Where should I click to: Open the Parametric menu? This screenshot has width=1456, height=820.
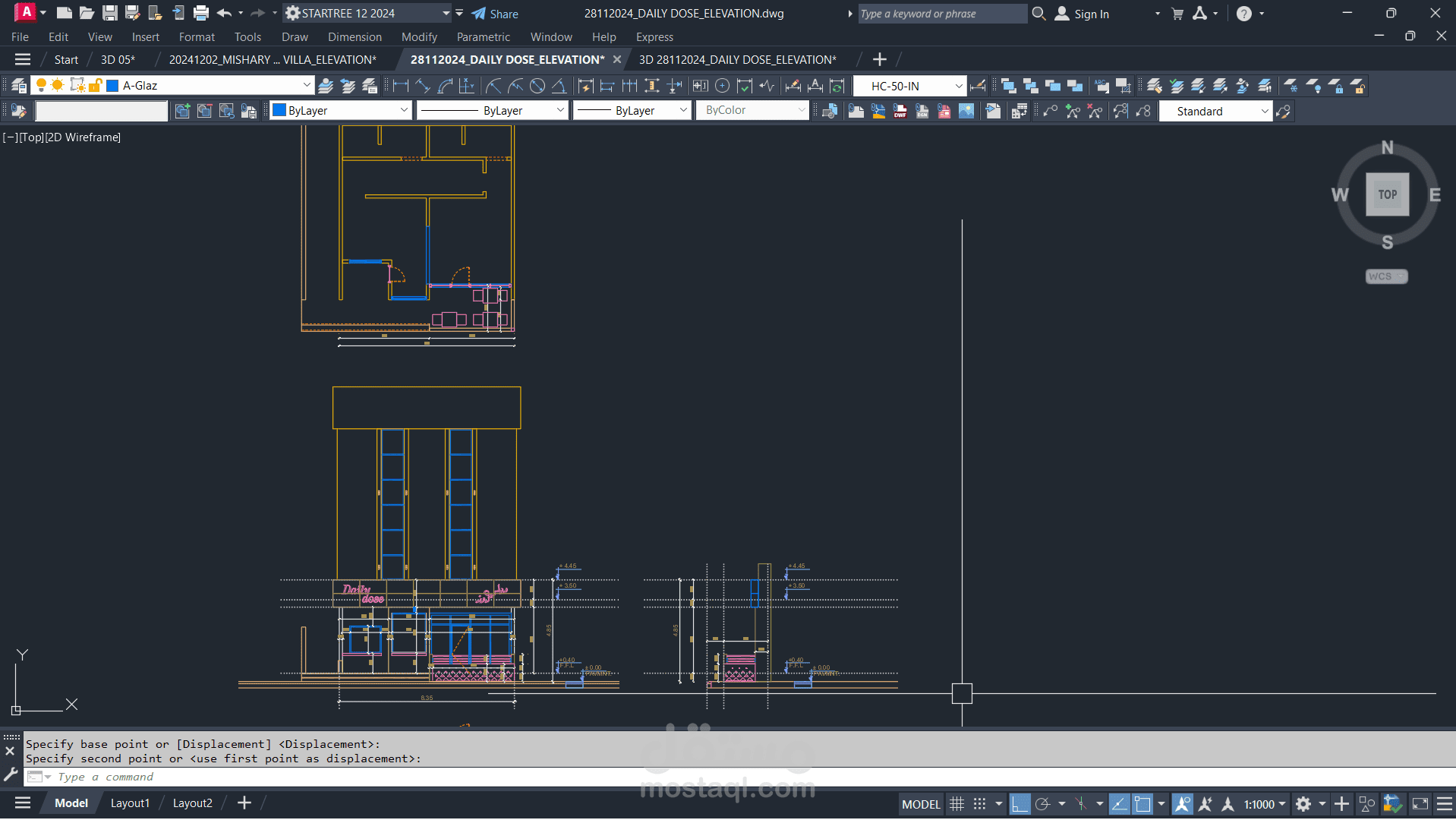483,36
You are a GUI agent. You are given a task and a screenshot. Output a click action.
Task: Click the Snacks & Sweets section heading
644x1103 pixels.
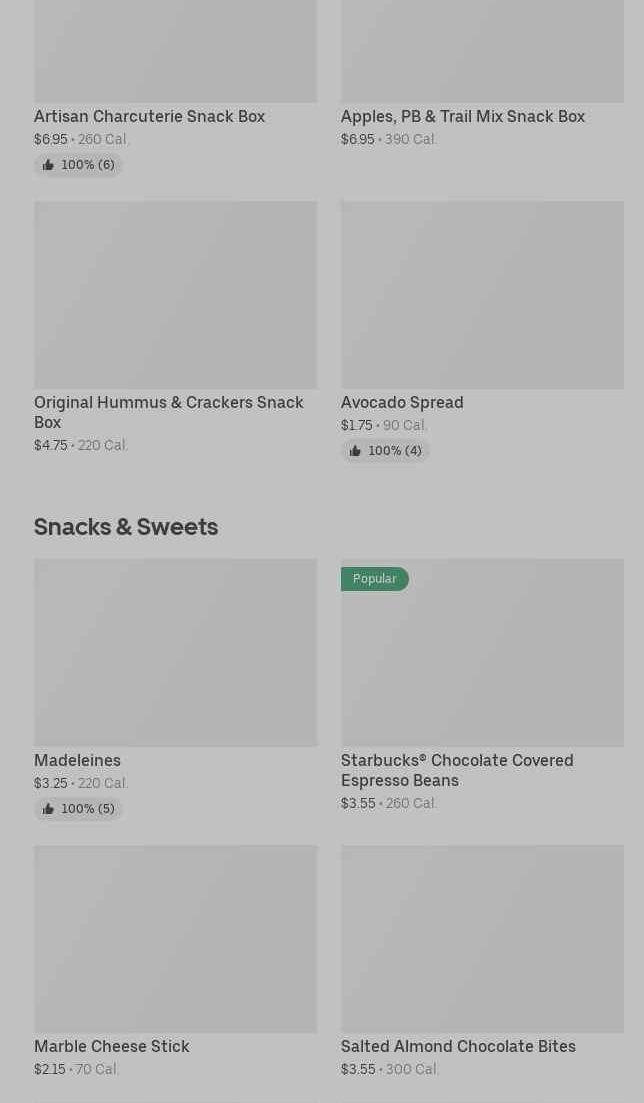(126, 526)
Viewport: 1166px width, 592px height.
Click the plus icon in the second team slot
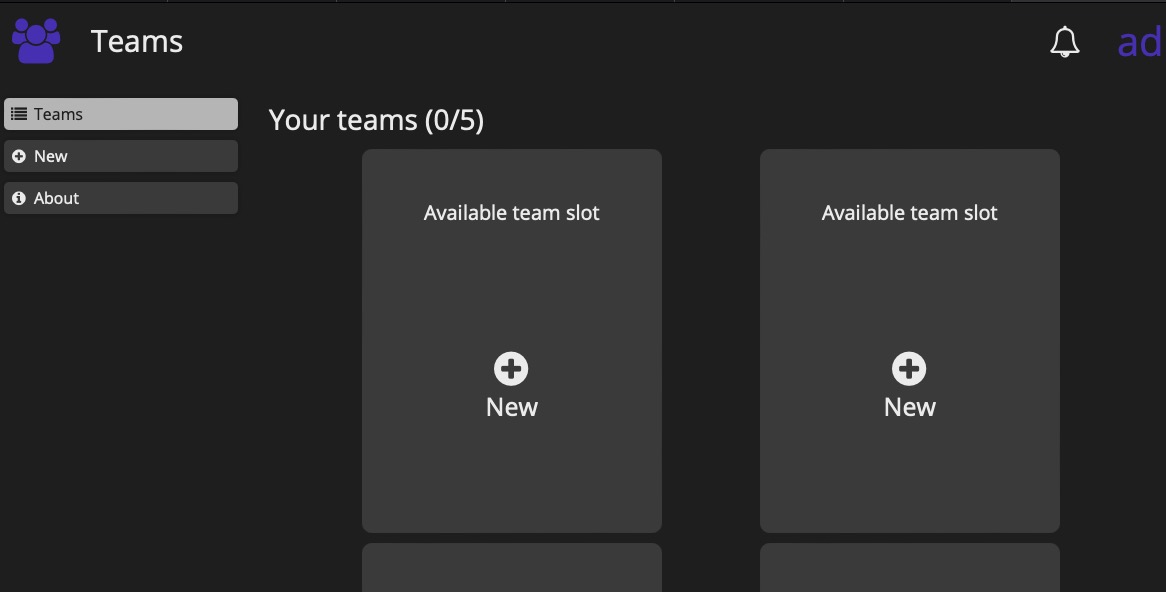(x=909, y=367)
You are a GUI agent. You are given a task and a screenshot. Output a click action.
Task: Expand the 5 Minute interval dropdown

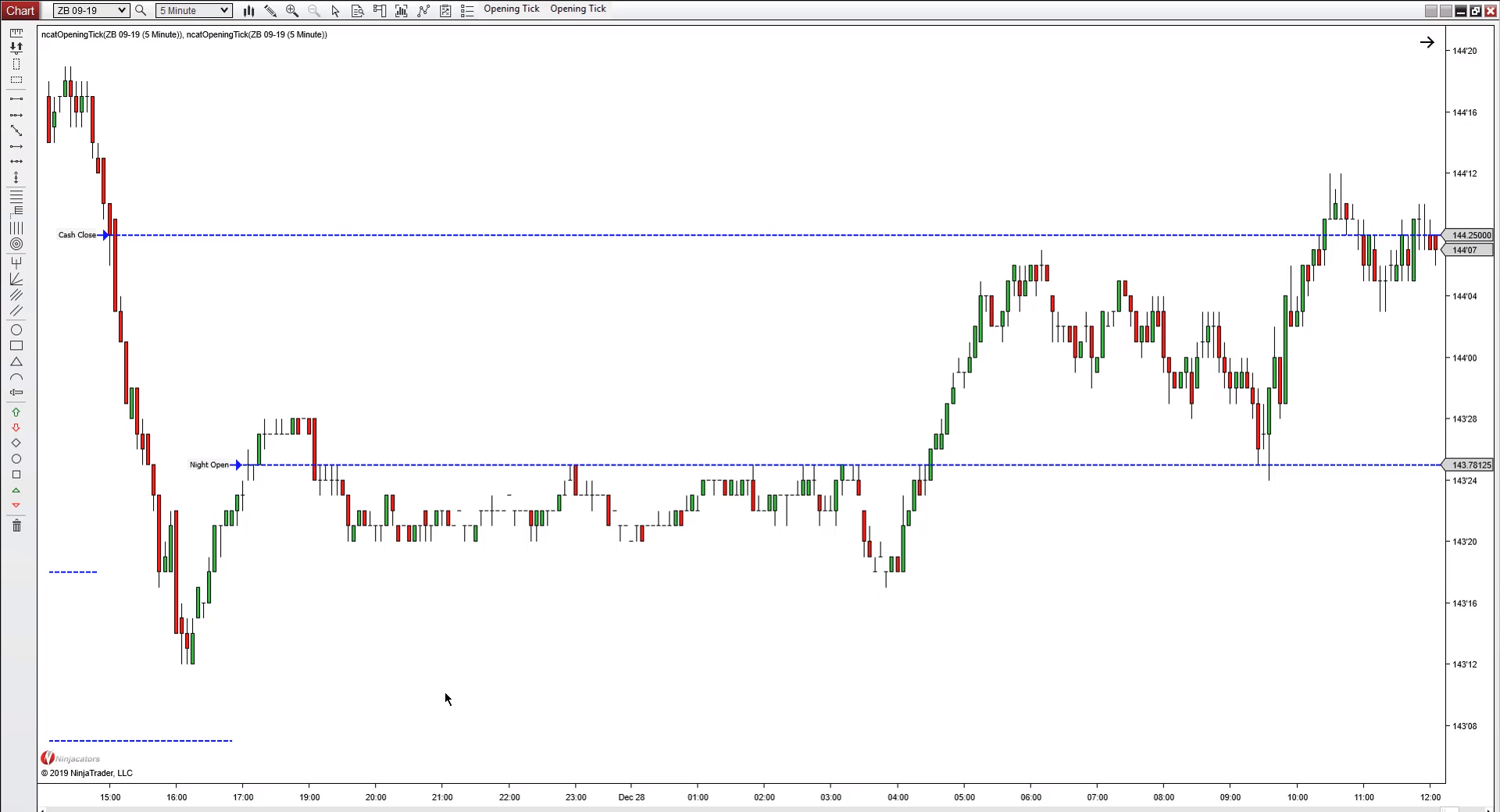coord(194,10)
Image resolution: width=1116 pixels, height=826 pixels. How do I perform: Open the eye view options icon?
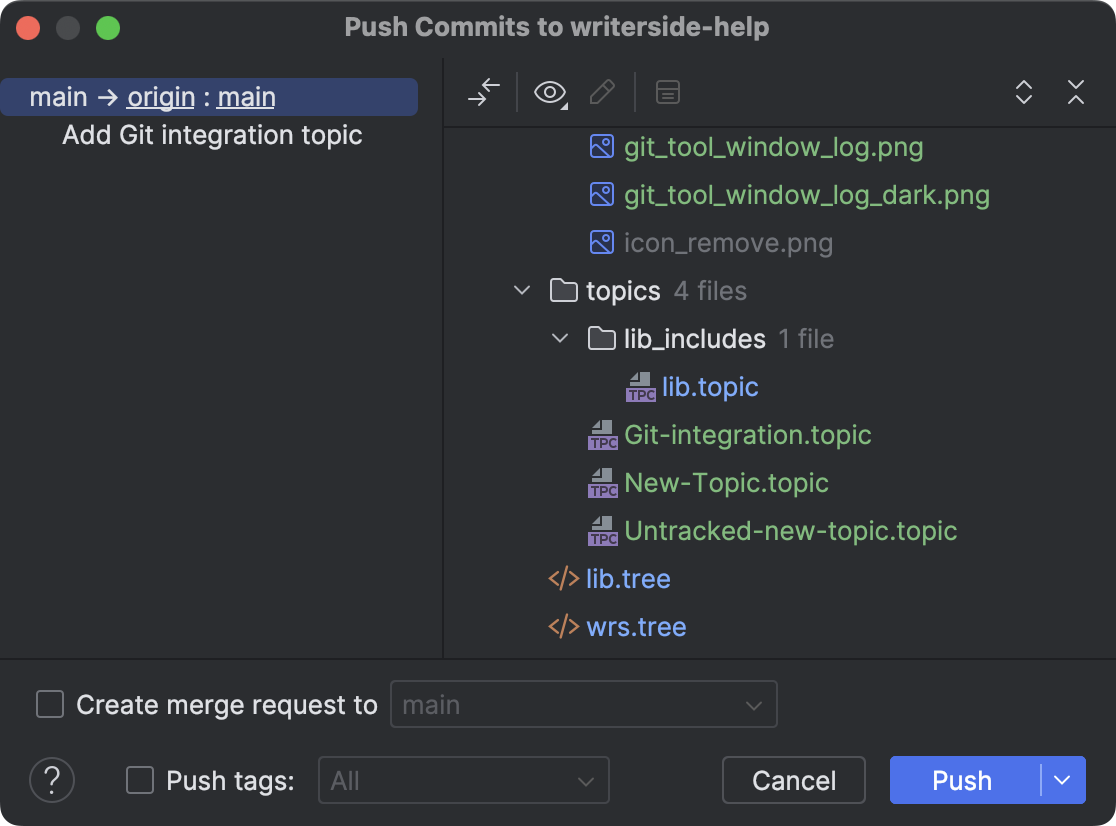click(549, 92)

□ □ □ □ □

• ACTIVITY
Write out exactly, and only, the lines running from the line with "Viewport: 1166px width, 592px height." to the last line above, both included, with all pictures omitted.

• TASK SOLUTION
Viewport: 1166px width, 592px height.
Click the plus icon in the second team slot
(x=909, y=367)
You are a GUI agent. You are given a task and a screenshot. Output a click action.
Task: Expand the 5 Minute interval dropdown

coord(194,10)
Image resolution: width=1116 pixels, height=826 pixels. How do I perform: Open the eye view options icon?
click(549, 92)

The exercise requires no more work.